Conway's Game of Life on GPU using CUDA
This project compares performance of CPU and GPU in evaluation of famous Conway's Game of Life. The performance was tested on three different implementations. The most sophisticated version of the algorithm on GPU stores data in one bit-per-cell array and leads to speed-up of 480x compared to serial CPU algorithm. The best implementation for CPU turned out to be lookup-table approach leading to 60x speedups over serial CPU. The report contains detailed explanation of used algorithms, measurements, and code of whole project for download.
School project, tags: C++, CUDA, OpenGL
GitHub repository: NightElfik/Game-of-life-CUDA
Conway's Game of Life rendered with effect of dying cells. 
Final evaluation speed. See the Conclusion chapter for details of this graph. 
Interface of the program. 
Cyclic world explanation. 
Zoomed-out world (16 cells per pixel).
Figure 1: Various images from this project.
1 Introduction
Conway's Game of Life is well known cellular automaton which simulates alive and dead cells on infinite square grid (a world). The word game is quite misleading because only interaction of human is usually initial state of the world.
Every cell in the world is either dead or alive. The world evolves in generations also called iterations. Alive state of every cell is determined by number of living cells around it.

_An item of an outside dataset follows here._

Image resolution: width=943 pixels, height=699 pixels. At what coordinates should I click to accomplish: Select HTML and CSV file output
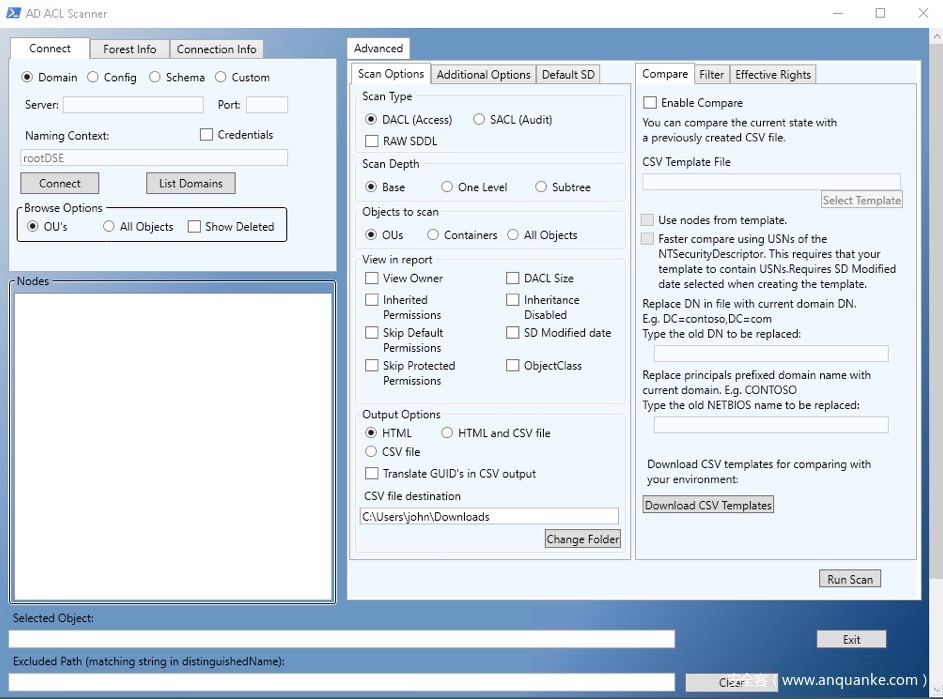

This project was final assignment in GPU Programming in CUDA (CGT 620) class. The goal of this assignment was to compare single threaded CPU implementation to GPU implementation using CUDA. I thought that this comparison is quite unfair for the CPU because it can perform parallel operations as well as GPU so I decided to implement parallel algorithm for the CPU as well. And on top of that, I implemented two other and faster algorithms on both CPU and GPU that use only one bit per cell and performs life iterations using bit counting and lookup table methods.
All described algorithms in this article were developed by me from scratch — no textbooks or other sources were used. Full source code is available on GitHub.

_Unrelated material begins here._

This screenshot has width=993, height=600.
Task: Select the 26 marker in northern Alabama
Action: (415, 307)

Print-screen of finished program of Conway's game of life.
Figure 2: Print-screen of finished program of Conway's game of life.
1.1 Game of Life rules
Rules of Conway's Game of Life are pretty simple. The world is infinite square grid where every cell has eight neighbors (Moore neighborhood). Every cell is dead or alive. The world can be visualized as an image with a white pixel for alive cell and a black pixel for dead cell (or vice versa).
The life is evolving iteratively. In every iteration, the alive state of every cell is evaluated according to following rules:
- Any live cell with fewer than two live neighbors dies, as if caused by under-population.
- Any live cell with two or three live neighbors lives on to the next generation.
- Any live cell with more than three live neighbors dies, as if by overcrowding.
- Any dead cell with exactly three live neighbors becomes a live cell, as if by reproduction.
The rules can be observed on evolving patterns in Figure 3.
The Beehive is still - don't change as it evolves. (from Wikipedia). 
The Blinker has period of two iterations. (JokeySmurf from Wikipedia). 
The Glider pattern moving over time. (RodrigoCamargo from Wikipedia).
Figure 3: Various patterns from Conway's Game of Life.
The rules can be simplified to alive condition shown in Code listing 1. In words, a cell is born (or stays alive) if it has exactly three alive neighbors or if it has two alive neighbors and it is alive as well. Otherwise it dies (or stays dead).
Code listing 1: Simplified condition for cell state evaluation.
1 2 3 4 5 6 | if (aliveNeighbors == 3 || (aliveNeighbors == 2 && isCellAlive[x][y])) { isCellAlive[x][y] = true; } else { isCellAlive[x][y] = false; } |
Any condition in form if (...condition...) { x = true; } else { x = false; } can be simplified and inlined to x = ...condition...; so Code listing 2 shows the inlined alive condition.
Code listing 2: Inlined simplified condition for cell state evaluation without 'if' statement.
1 | isCellAlive[x][y] = aliveNeighbors == 3 || (aliveNeighbors == 2 && isCellAlive[x][y])); |
1.2 Cyclic world
By definition, the life world is infinite. Unfortunately, computers are not very good at representing infinite data structures so world size has to be limited. There are some clever ways how to represent very, very big worlds that seems infinite but this is not the direction I want to go.
The simplest way how to make a world infinite is make it cyclic. This means that left neighbor of the leftmost column is the rightmost column and vice versa. This makes the world infinite in terms that you can go any direction as far as you want without hitting any edge. Of course that total number of cells is cyclic world is finite and the infinity is not real, but good enough for Game of Life purposes. An example of cells and their neighborhood in cyclic world is shown in Figure 4.
Actual implementation of cyclic world is done by using to modulus operator.
Red, green, and blue cells with their Moore neighborhood in a cyclic world.